[[ RECORDS PROVIDED, beginning ]]

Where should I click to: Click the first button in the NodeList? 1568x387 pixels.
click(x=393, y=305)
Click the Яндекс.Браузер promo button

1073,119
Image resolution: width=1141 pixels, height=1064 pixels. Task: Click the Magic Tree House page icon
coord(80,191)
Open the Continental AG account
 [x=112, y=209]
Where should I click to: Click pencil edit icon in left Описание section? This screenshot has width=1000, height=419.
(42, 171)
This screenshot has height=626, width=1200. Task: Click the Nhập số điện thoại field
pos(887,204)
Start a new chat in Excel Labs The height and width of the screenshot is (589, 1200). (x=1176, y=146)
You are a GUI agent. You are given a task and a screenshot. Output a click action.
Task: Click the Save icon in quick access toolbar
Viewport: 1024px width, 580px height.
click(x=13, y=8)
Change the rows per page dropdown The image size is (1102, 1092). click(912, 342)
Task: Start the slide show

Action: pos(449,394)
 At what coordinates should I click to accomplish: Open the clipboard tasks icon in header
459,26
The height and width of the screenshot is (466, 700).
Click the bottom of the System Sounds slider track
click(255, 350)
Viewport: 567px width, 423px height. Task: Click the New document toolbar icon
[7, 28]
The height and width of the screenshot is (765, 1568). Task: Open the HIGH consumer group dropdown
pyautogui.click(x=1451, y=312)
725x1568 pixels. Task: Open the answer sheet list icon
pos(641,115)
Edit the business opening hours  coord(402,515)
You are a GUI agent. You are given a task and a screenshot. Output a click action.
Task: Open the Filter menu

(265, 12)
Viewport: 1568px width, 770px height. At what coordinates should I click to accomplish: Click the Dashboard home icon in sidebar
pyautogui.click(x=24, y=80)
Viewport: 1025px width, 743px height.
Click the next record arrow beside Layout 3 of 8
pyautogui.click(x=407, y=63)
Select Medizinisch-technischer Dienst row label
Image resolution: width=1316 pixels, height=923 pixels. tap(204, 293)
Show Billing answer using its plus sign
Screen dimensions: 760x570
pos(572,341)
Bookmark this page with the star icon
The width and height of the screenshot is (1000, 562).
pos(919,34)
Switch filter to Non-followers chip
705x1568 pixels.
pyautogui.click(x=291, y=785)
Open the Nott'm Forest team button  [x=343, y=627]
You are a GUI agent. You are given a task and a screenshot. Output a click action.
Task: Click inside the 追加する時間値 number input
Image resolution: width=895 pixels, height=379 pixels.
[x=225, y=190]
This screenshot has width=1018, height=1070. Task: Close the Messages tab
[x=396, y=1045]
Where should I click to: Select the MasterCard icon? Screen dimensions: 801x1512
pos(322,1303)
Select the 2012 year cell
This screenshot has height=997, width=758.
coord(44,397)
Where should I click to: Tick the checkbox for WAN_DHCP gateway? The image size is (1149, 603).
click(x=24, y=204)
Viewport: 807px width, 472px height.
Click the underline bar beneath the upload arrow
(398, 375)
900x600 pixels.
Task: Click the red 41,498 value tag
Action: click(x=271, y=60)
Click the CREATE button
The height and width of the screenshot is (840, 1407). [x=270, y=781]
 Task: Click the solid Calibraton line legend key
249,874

[[ RECORDS PROVIDED, end ]]

__WORK ORDER__
Give back all the data exactly as written.

__ANSWER FOR THE TASK__
Where should I click to: Click the first button in the NodeList? 1568x387 pixels.
click(x=393, y=305)
Click the Яндекс.Браузер promo button

1073,119
Image resolution: width=1141 pixels, height=1064 pixels. Task: Click the Magic Tree House page icon
coord(80,191)
Open the Continental AG account
 [x=112, y=209]
Where should I click to: Click pencil edit icon in left Описание section? This screenshot has width=1000, height=419.
(42, 171)
This screenshot has height=626, width=1200. Task: Click the Nhập số điện thoại field
pos(887,204)
Start a new chat in Excel Labs The height and width of the screenshot is (589, 1200). (x=1176, y=146)
You are a GUI agent. You are given a task and a screenshot. Output a click action.
Task: Click the Save icon in quick access toolbar
Viewport: 1024px width, 580px height.
click(x=13, y=8)
Change the rows per page dropdown The image size is (1102, 1092). click(912, 342)
Task: Start the slide show

Action: pos(449,394)
 At what coordinates should I click to accomplish: Open the clipboard tasks icon in header
459,26
The height and width of the screenshot is (466, 700).
Click the bottom of the System Sounds slider track
click(255, 350)
Viewport: 567px width, 423px height. Task: Click the New document toolbar icon
[7, 28]
The height and width of the screenshot is (765, 1568). Task: Open the HIGH consumer group dropdown
pyautogui.click(x=1451, y=312)
725x1568 pixels. Task: Open the answer sheet list icon
pos(641,115)
Edit the business opening hours  coord(402,515)
You are a GUI agent. You are given a task and a screenshot. Output a click action.
Task: Open the Filter menu

(265, 12)
Viewport: 1568px width, 770px height. At what coordinates should I click to accomplish: Click the Dashboard home icon in sidebar
pyautogui.click(x=24, y=80)
Viewport: 1025px width, 743px height.
Click the next record arrow beside Layout 3 of 8
pyautogui.click(x=407, y=63)
Select Medizinisch-technischer Dienst row label
Image resolution: width=1316 pixels, height=923 pixels. tap(204, 293)
Show Billing answer using its plus sign
Screen dimensions: 760x570
pos(572,341)
Bookmark this page with the star icon
The width and height of the screenshot is (1000, 562).
pos(919,34)
Switch filter to Non-followers chip
705x1568 pixels.
pyautogui.click(x=291, y=785)
Open the Nott'm Forest team button  [x=343, y=627]
You are a GUI agent. You are given a task and a screenshot. Output a click action.
Task: Click inside the 追加する時間値 number input
Image resolution: width=895 pixels, height=379 pixels.
[x=225, y=190]
This screenshot has width=1018, height=1070. Task: Close the Messages tab
[x=396, y=1045]
Where should I click to: Select the MasterCard icon? Screen dimensions: 801x1512
pos(322,1303)
Select the 2012 year cell
This screenshot has height=997, width=758.
coord(44,397)
Where should I click to: Tick the checkbox for WAN_DHCP gateway? The image size is (1149, 603).
click(x=24, y=204)
Viewport: 807px width, 472px height.
Click the underline bar beneath the upload arrow
(398, 375)
900x600 pixels.
Task: Click the red 41,498 value tag
Action: click(x=271, y=60)
Click the CREATE button
The height and width of the screenshot is (840, 1407). [x=270, y=781]
 Task: Click the solid Calibraton line legend key
249,874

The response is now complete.